From here I could watch them—“them,” the collective. They talked too loudly. Threw their limbs around like they had no weight. The boys in the back laughed about something violent—something about a video game or a dog getting hit by a truck. I didn’t listen close enough to catch the details. It all blurred together anyway.
School was a hive. A rotating maze of bodies and noise. I memorized the layout the first week I moved here—bathrooms, side exits, which lockers weren’t used, which teachers were predictable. Patterns are the only thing you can rely on in places like this. People may act wild, but they never change their roles. The bully. The quiet girl. The flirt. The loner. The try-hard. They wear their types like school uniforms.
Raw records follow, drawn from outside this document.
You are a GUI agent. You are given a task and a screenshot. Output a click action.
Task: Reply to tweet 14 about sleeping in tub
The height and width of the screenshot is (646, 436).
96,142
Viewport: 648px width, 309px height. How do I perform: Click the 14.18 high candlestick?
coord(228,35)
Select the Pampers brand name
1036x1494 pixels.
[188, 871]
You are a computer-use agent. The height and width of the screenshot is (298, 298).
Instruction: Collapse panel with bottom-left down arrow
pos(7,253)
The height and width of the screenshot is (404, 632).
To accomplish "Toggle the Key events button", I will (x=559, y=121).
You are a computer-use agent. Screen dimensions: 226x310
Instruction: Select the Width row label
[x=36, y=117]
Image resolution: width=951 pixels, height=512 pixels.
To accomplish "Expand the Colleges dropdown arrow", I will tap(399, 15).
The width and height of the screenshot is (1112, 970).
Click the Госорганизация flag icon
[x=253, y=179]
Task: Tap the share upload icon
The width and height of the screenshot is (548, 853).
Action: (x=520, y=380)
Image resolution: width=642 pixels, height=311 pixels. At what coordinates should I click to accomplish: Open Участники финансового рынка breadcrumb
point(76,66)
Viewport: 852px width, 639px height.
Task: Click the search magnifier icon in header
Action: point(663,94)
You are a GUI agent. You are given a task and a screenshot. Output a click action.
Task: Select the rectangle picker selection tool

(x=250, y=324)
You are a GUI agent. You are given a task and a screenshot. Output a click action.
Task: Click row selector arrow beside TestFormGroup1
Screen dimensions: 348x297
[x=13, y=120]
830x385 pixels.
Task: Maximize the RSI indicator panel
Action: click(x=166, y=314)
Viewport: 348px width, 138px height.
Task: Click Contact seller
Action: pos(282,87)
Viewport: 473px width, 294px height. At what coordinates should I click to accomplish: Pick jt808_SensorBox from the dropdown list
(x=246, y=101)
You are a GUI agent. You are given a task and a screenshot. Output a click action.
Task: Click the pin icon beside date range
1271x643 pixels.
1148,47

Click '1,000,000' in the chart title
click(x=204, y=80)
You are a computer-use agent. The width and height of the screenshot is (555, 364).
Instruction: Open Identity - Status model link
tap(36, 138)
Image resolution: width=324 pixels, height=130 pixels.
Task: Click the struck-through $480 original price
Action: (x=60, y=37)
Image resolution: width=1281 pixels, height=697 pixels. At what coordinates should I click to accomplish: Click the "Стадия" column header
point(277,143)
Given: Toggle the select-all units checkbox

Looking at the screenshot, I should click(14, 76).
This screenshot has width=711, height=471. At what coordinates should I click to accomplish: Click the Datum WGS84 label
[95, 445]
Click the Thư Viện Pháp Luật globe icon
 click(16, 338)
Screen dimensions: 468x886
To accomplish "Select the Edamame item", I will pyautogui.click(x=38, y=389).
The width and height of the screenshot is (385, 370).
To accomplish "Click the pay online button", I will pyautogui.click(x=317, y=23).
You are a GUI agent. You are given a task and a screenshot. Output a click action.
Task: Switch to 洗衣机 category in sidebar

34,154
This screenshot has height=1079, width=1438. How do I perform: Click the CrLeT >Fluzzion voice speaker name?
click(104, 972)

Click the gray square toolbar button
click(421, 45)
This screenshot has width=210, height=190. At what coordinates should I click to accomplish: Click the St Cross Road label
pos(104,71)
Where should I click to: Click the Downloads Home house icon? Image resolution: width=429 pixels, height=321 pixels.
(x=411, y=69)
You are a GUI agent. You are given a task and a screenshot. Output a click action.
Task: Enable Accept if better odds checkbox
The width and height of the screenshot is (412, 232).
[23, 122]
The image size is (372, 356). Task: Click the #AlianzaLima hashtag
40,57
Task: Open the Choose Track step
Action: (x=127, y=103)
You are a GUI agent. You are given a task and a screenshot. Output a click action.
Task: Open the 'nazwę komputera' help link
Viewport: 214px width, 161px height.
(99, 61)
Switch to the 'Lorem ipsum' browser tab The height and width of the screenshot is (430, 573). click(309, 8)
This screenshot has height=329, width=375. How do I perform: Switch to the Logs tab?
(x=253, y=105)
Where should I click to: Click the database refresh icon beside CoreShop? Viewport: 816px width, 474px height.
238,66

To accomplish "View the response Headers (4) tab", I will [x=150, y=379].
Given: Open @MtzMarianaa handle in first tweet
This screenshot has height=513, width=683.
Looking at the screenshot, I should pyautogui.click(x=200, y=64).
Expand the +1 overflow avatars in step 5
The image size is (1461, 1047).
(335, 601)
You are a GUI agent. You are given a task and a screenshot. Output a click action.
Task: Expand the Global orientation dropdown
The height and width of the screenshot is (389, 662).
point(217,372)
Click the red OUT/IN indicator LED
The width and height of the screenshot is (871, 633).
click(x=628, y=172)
No one really notices me unless I make them. And I prefer not to.
Except today—today there was a teacher who made eye contact too long. Ms. Heller. Literature. She asked me a question I wasn’t prepared for, and I gave her an answer I didn’t care about.
“Interesting,” she said, tilting her head like a bird. “You always have such… precise phrasing, Miles.”
I smiled, just slightly. Enough to be polite. Enough to stop the conversation from going further. She meant it as a compliment. But all I heard was, You’re different.
Different isn’t safe.
The rest of the day passed in seconds. In loops. I could’ve sworn the same girl tripped on the same backpack in the hallway three times. Could’ve sworn the announcements repeated a word. Could’ve sworn the world ran in circles and everyone else was just too distracted to see the seam in the script.
When I got home, I didn’t speak. Not even to my mom. She asked how my day was. I said “fine.” That was the only answer anyone ever wants.
In my room, I let the quiet in again.
My walls were pale gray. My bedspread navy. My desk white, legs slightly bent from when I kicked it once years ago. I remembered every crack, every crease, every imperfect thread. The mirror was slightly warped at the bottom corner, like it was melting.
I watched myself in that corner. Watched the way my face shifted slightly when I didn’t try to hold it still. I looked less like a person. More like a thought.
It was better this way.
I lay back on the bed and stared at the ceiling until the texture patterns formed shapes. A face. A loop. A clock. A tunnel. They always did this. Even when I blinked, they came back.
Maybe that’s all this is—my life, a simple loop until I decide to change it. Until I change. But change is the furthest thing from what I would ever change. And so the world is unmoving and still as ever.